What is the best meat for collard greens? ›

The most authentic collard greens, in my opinion, are made with smoked ham hocks or bacon. But, as time has passed, society has gotten more health conscious. So, many families began using alternatives such as smoked turkey necks, wings, and tails.

Can you eat collard greens raw? ›

You can eat collard greens raw, but the uncooked leaves tend to be slightly bitter and a bit tough. If you want to try them raw in a salad or smoothie, Feller recommends mixing just a few collard leaves in with a majority of milder greens, like spinach.

What kills the bitterness of greens? ›

Blanch Them

Blanching your greens is key to getting that bitterness level down.

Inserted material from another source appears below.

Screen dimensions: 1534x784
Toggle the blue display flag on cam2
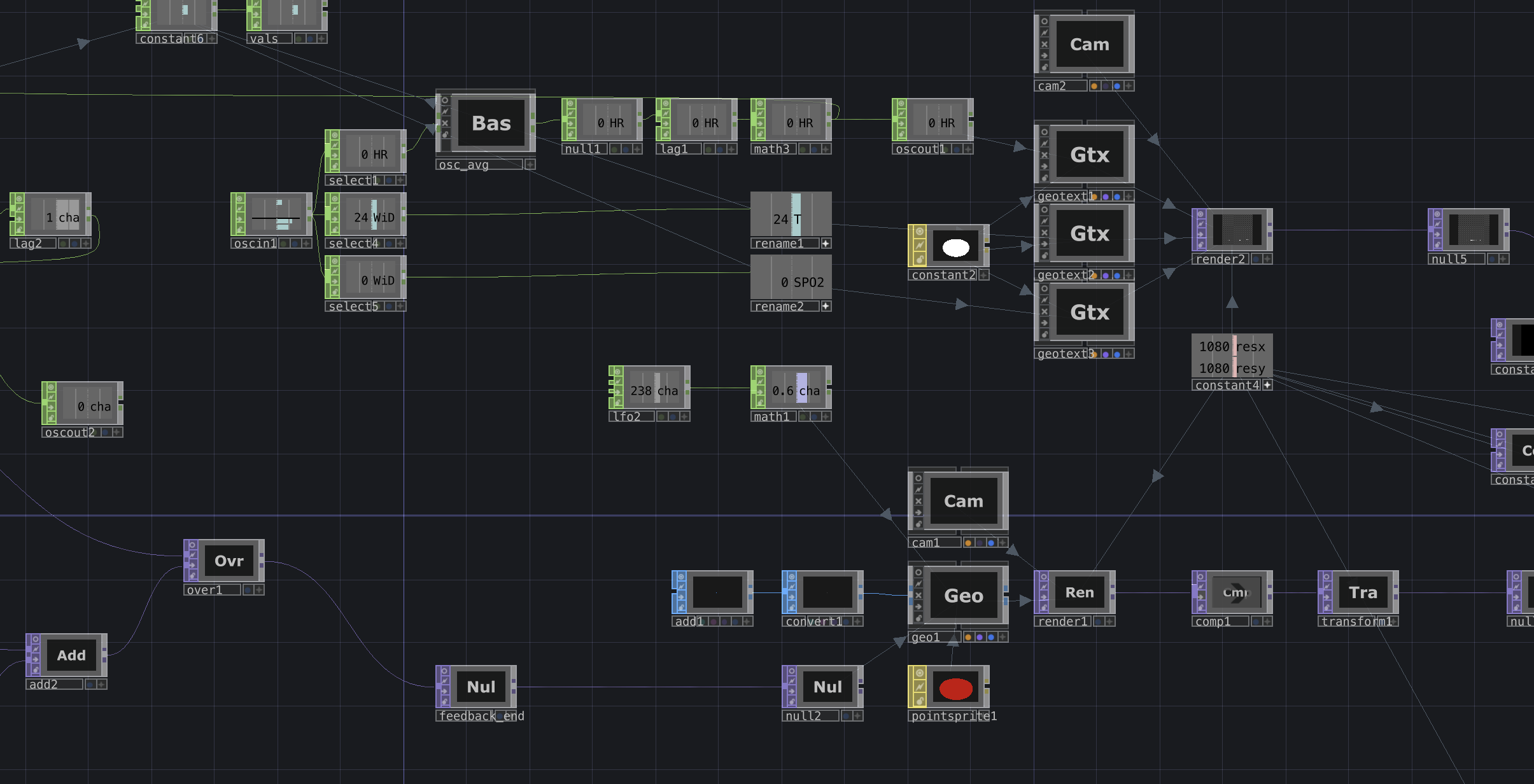[1117, 86]
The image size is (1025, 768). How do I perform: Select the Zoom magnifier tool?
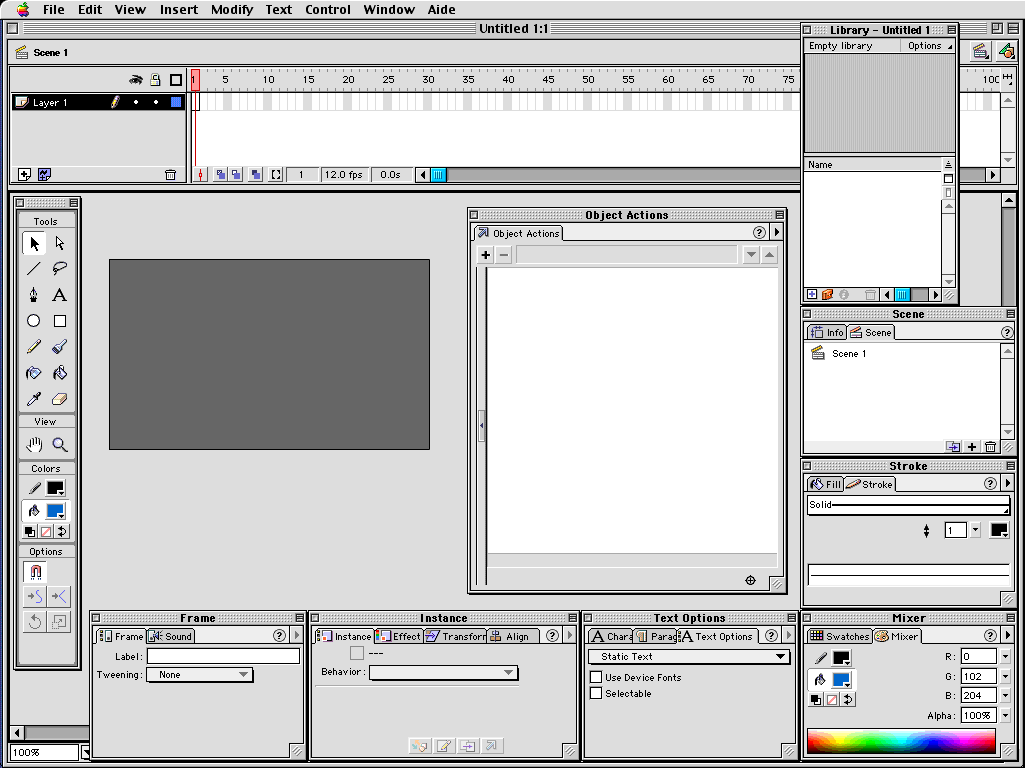[60, 445]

Because glucosinolates are water-soluble compounds, a lot of them are leached out into the water, allowing for a less bitter green.

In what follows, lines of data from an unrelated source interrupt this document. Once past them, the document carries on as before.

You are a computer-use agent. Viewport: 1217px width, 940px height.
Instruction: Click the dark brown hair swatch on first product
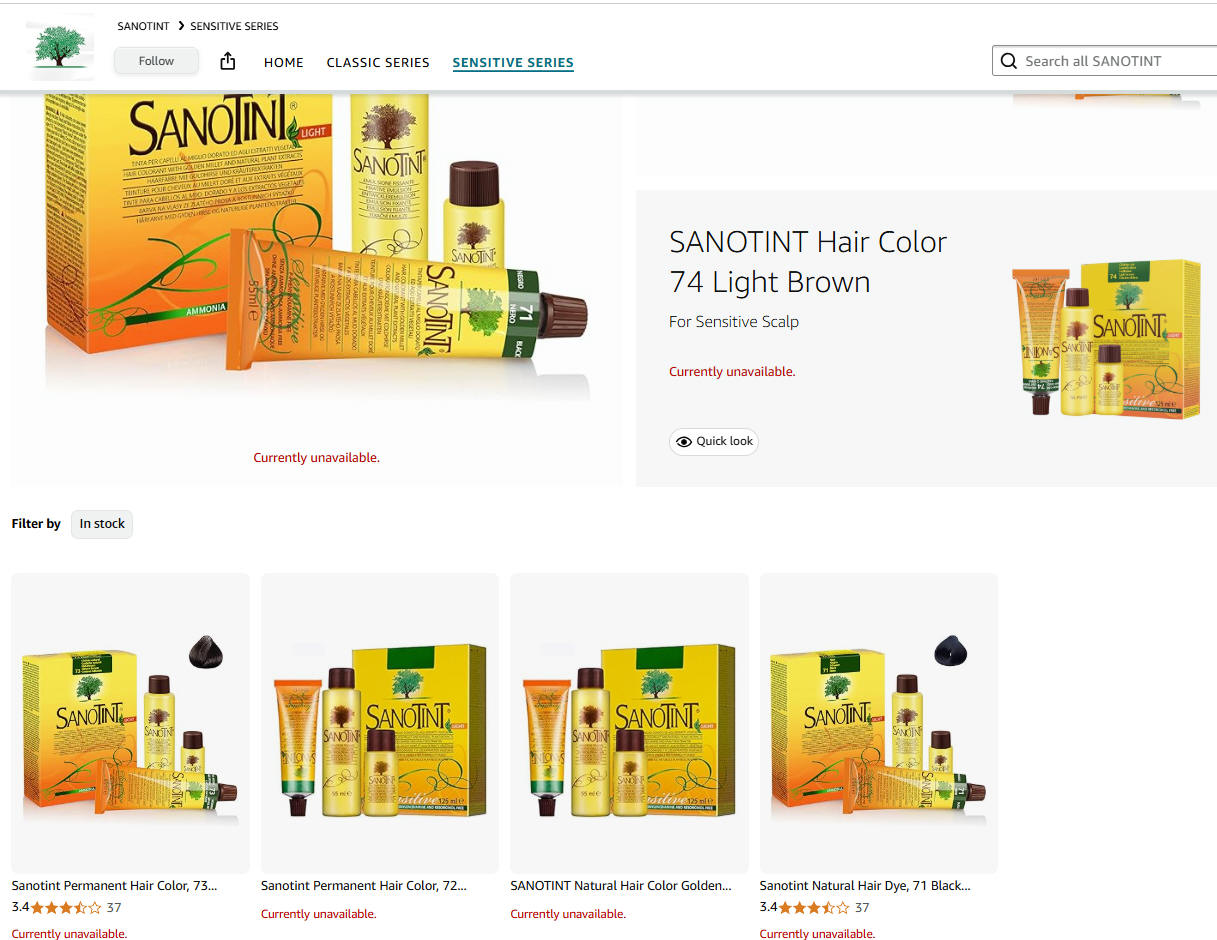205,652
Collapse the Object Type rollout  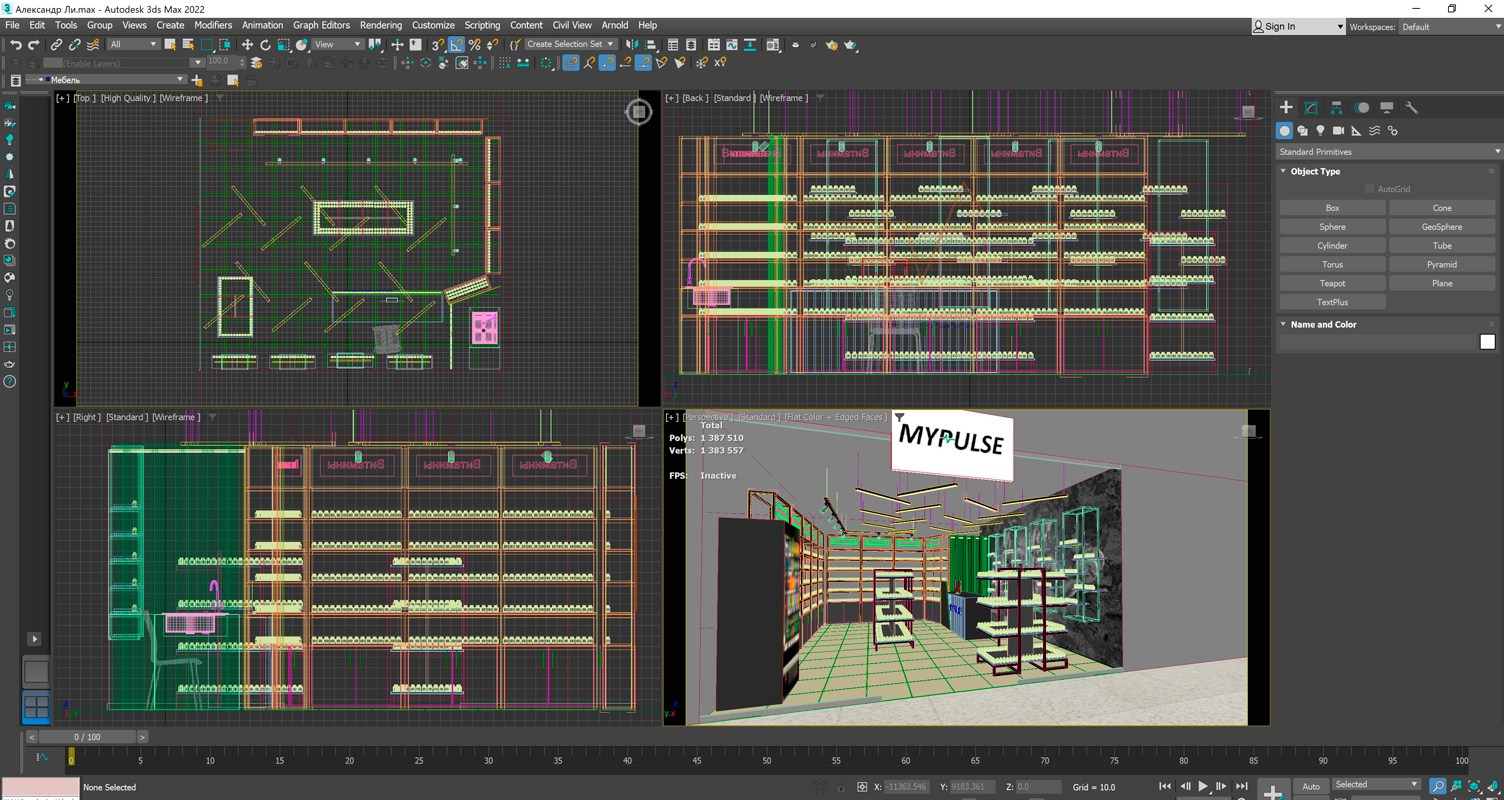point(1315,172)
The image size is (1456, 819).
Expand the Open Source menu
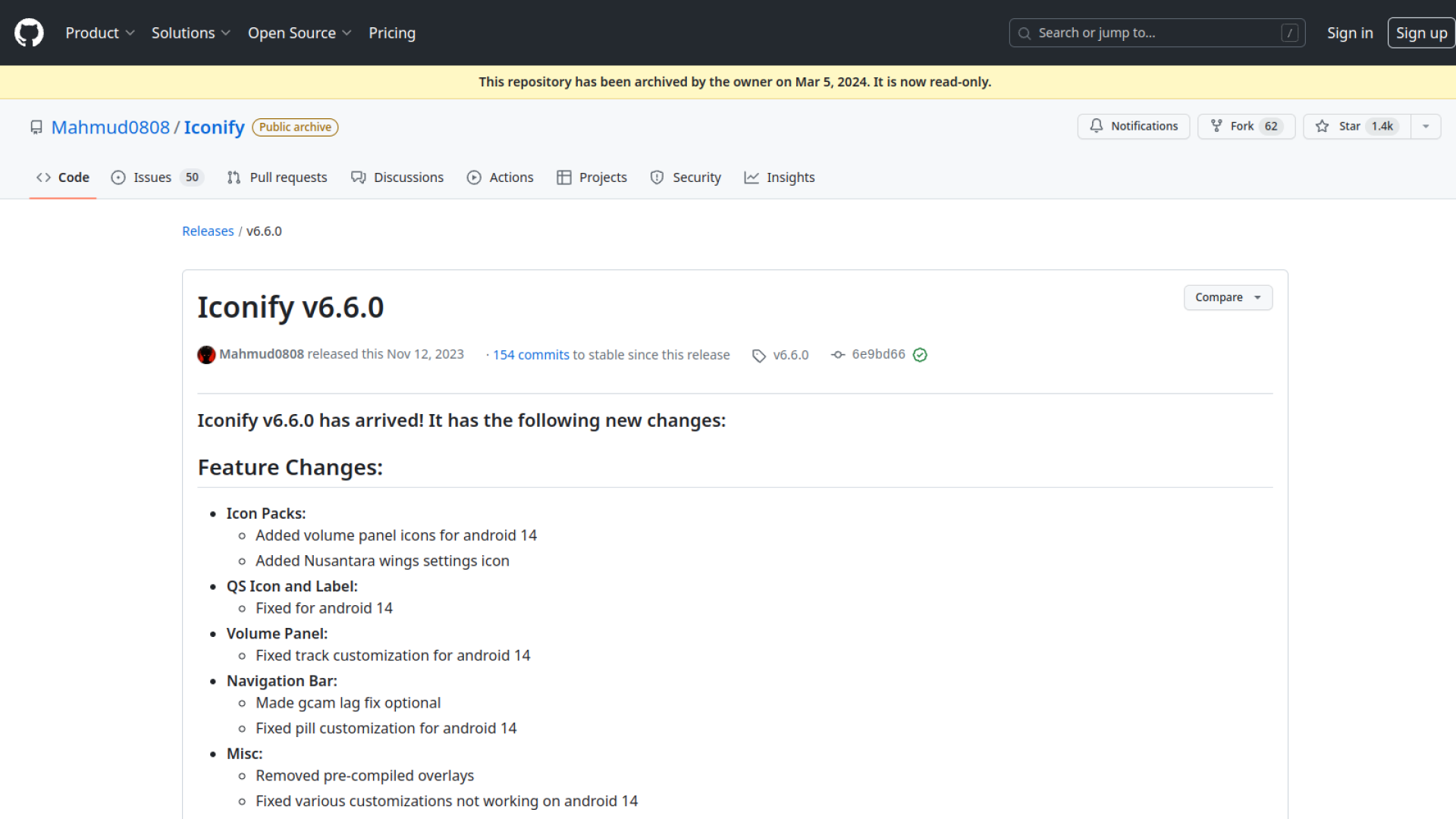299,33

What does baking soda do to collard greens? ›

In the case of collard greens, baking soda's utility is threefold, serving as a flavor enhancer, a tenderizer, and a color protector. Baking soda is an alkali salt possessing the tenderizing and flavor-enhancing properties of regular salt.

How to get bitterness out of collards? ›

The foods that help reduce bitterness are:
  1. Salt while cooking and/or while eating (like on bitter salad greens)
  2. Sweet or Spicy.
  3. Sour or Acids like lemon or vinegar.
  4. Long cooking like braising (think southern collard greens that are cooked for hours)
  5. Blanch first.
Jul 7, 2021

Why did slaves eat collard greens? ›

Collard greens were one of the few vegetables that African-Americans were allowed to grow for themselves and their families back in slavery time. Even after the Africans were emancipated in the late 1800s cooked greens were a comfort in the African-American culture.

What are collard greens called in Africa? ›

Collard greens are known as sukuma in Swahilli and are one of the most common vegetables in East Africa.

Which state produces the most collard greens? ›

The southern states are primarily responsible for the bulk of production of collard greens in the United States. In fact, South Carolina chose collard greens as its state vegetable and Georgia is the second top producing state for collard greens.

What is Ethiopian injera made of? ›

"Injera" is an Amharic term for Ethiopian bread similar to pan cake, made usually from teff. Injera is thin, prepared from teff flour, water and starter (a fluid collected from previously fermented mix) after successive fermentations [1].

What is Ethiopian food made of? ›

Indigenous to Ethiopia, grains such as sorghum, millet, teff, and wheat grow well in the temperate climate and are used in many Ethiopian dishes. Ethiopian cuisine today is a blend of introduced spices and food items coupled with indigenous grains and proteins.

What is the ingredient of Ethiopian food? ›

Traditional ingredients

Berbere, a combination of powdered chili pepper and other spices (cardamom, fenugreek, coriander, cloves, ginger, nutmeg, cumin and allspice) is an important ingredient used to add flavor to many varied dishes like chicken stews and baked fish dishes.

What is Ethiopian Shiro made of? ›

An essential part of Eritrean and Ethiopian cuisine, its primary ingredient is powdered chickpeas or broad bean meal and often prepared with the addition of minced onions, garlic and, depending upon regional variation, ground ginger or chopped tomatoes and chili-peppers.